Gun control supporters believed Morse would probably survive the recall vote and that Giron certainly would, given the demographics of her district. In fact, in the months leading up to the election, Giron was so confident that she glibly predicted that Bloomberg’s anti-gun group’s existence was on the line. “For Mayors Against Illegal Guns (MAIG),” she said, “if they lose even one of these seats, they might as well fold it up.” Giron probably knows as well as anyone that this defeat will not likely be the end of MAIG, but her willingness to speak in such terms betrayed her arrogant belief that defeat was not a real possibility.
With similar confidence, Obama said in December that it was “encouraging” to see that a cross-section of Americans had come around to his way of thinking on gun control, or at least so he wanted people to believe. And even after the Senate rejected the legislation he supported—proposing to ban many semi-automatic firearms like the ar-15, to ban ammunition magazines that hold more than 10 rounds, regardless of the gun for which they are designed, and to require a criminal background check to privately sell a firearm from a personal collection—Obama kept up the pretense that his agenda would eventually become law. “We’re going to have to change,” he said. “I believe we’re going to be able to get this done.

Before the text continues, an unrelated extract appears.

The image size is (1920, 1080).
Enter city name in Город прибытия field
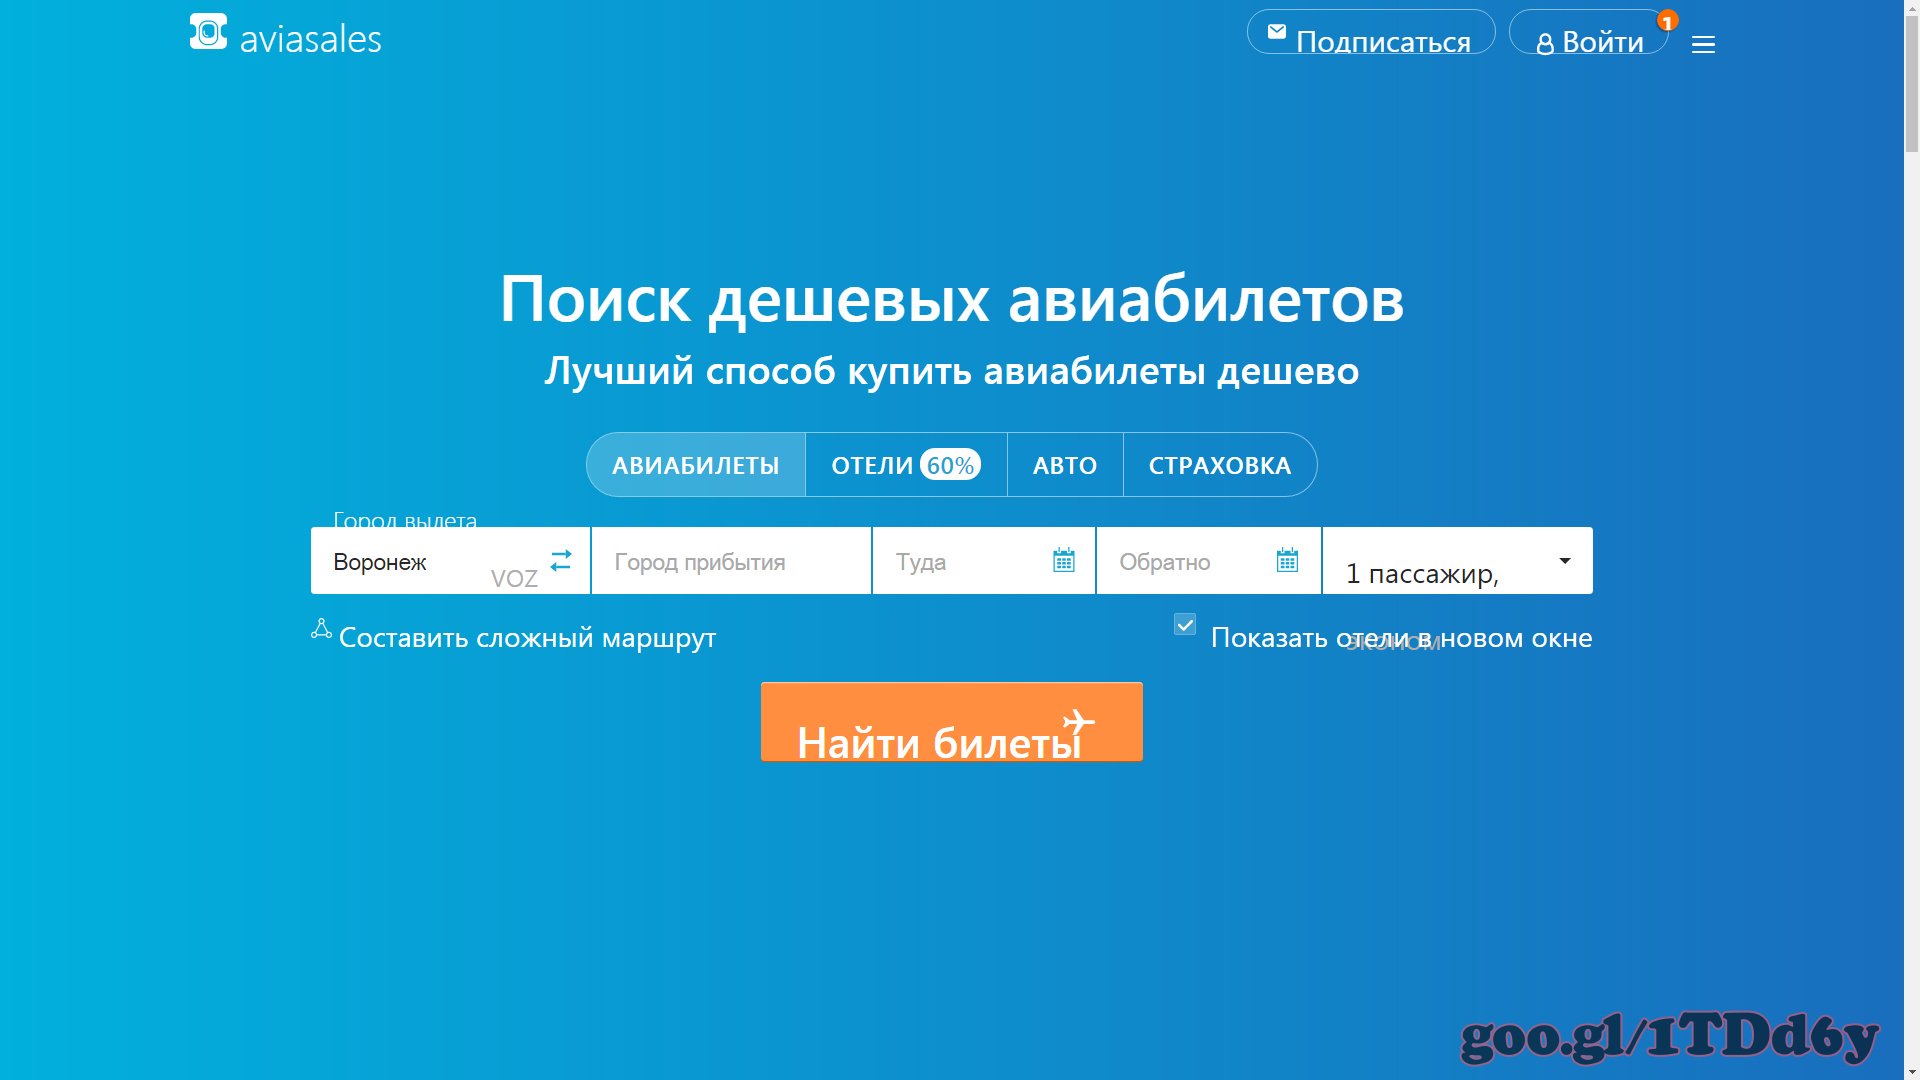(x=731, y=560)
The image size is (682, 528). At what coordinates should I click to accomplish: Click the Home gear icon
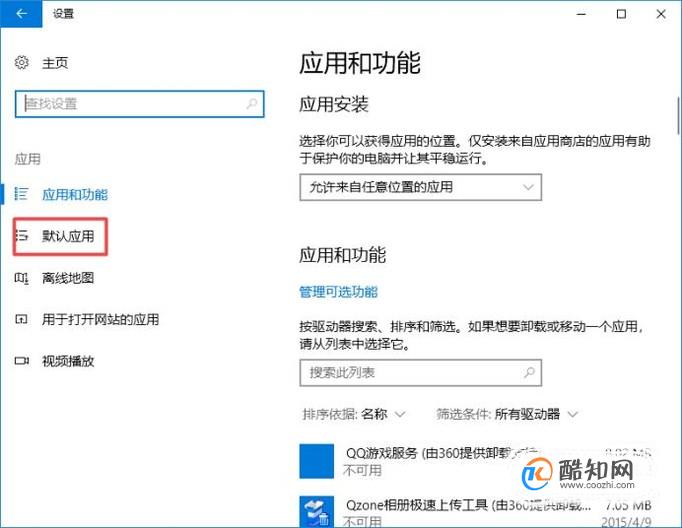tap(21, 63)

Sooner or later, we are going to get this right.”
Belief in his own intellectual superiority has been Obama’s style throughout his political career. On “Super Tuesday” in February 2008, for example, with the outcome of that year’s presidential election still in doubt, candidate Obama arrogantly told his adoring followers, “We are the ones that we’ve been waiting for.” Whatever the occasion, Americans can be sure that Obama will put himself front and center.

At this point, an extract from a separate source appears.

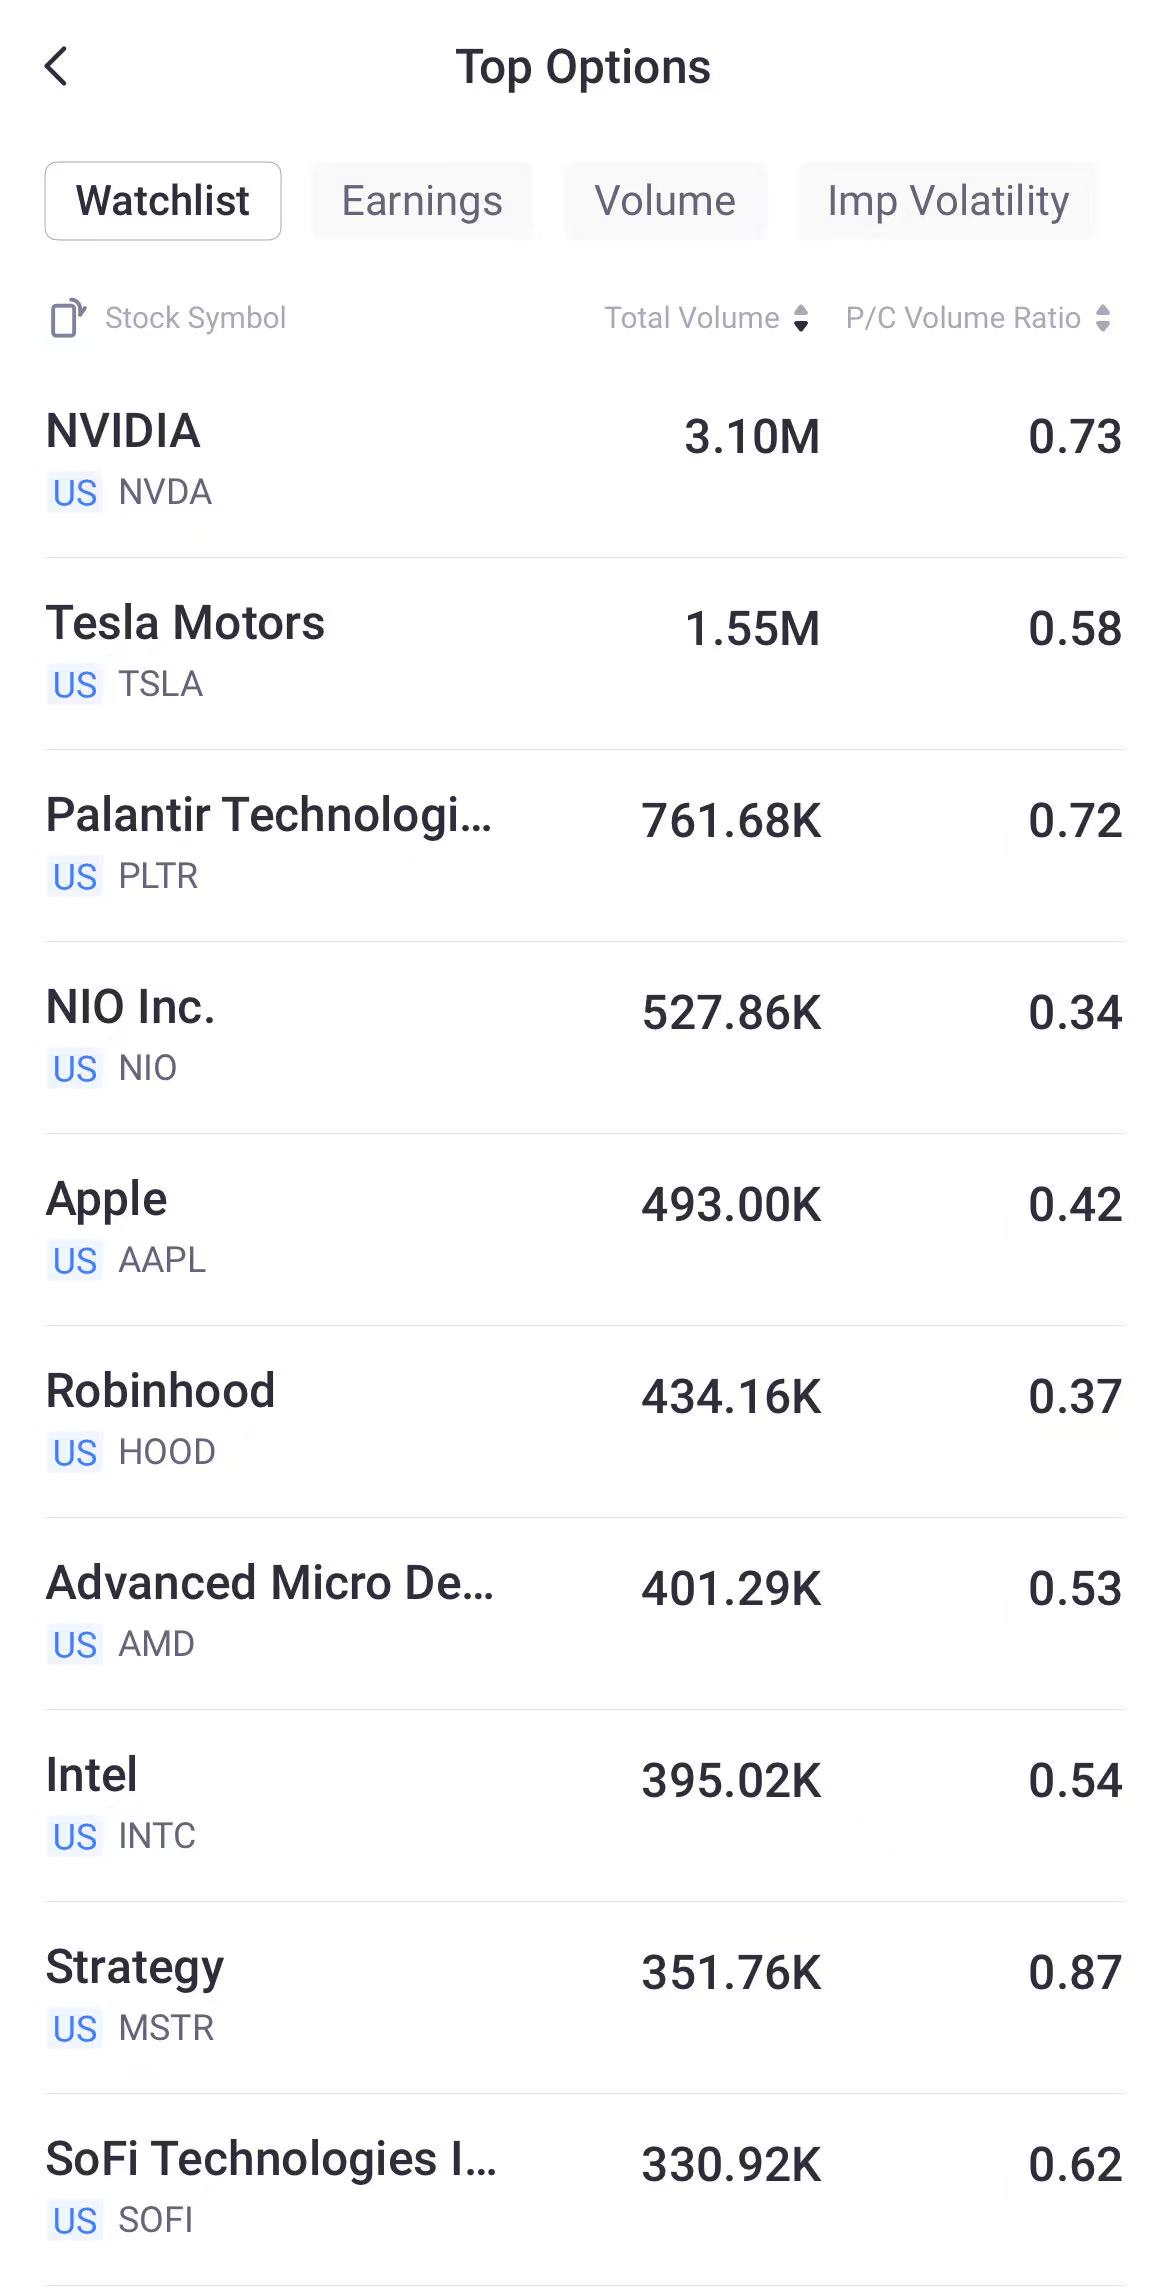Open Strategy MSTR options

(x=584, y=1996)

In September, President Obama shamefully used the memorial service for the victims of the Washington Navy Yard tragedy as a platform upon which to talk about himself—using the words “I” or “I’m” a dozen times—and to criticize the country the victims of that crime had loyally served. In calling for the U.S. to pass gun laws similar to those in Australia or Great Britain, he insisted, “What’s different in America is it’s easy to get your hands on a gun. Well,” he said, “I cannot accept that.” Again referring to gun control, he added, “It may not happen tomorrow and it may not happen next week, it may not happen next month, but it will happen.”
The lesson that the Colorado recall holds for all NRA members—those at NRA Headquarters and the 5 million other NRA members for whom we work—is that our success depends upon going the extra mile to stand for what we believe in, to support the political candidates and elected officials who wage our battles in Congress and in the state legislatures, and to encourage other gun owners to join our cause.
If there is anything this year’s debate over gun control has made clear, it is that the Second Amendment’s adversaries are highly motivated, very well-funded and won’t quit. As U.S. House Minority Leader Nancy Pelosi said after the Senate rejected Obama’s gun control package, “It might be inconceivable to the NRA that [more gun control] might happen, [but] it’s inevitable to us. ... We’re just not taking ‘no’ for an answer.”
We must keep that lesson in mind going into the 2014 mid-term elections, as well as the 2016 presidential contest. Our roadmap for success is to do what folks did in Pueblo and Colorado Springs in September—mobilize and motivate. We owe it to ourselves and to future generations of Americans to do no less.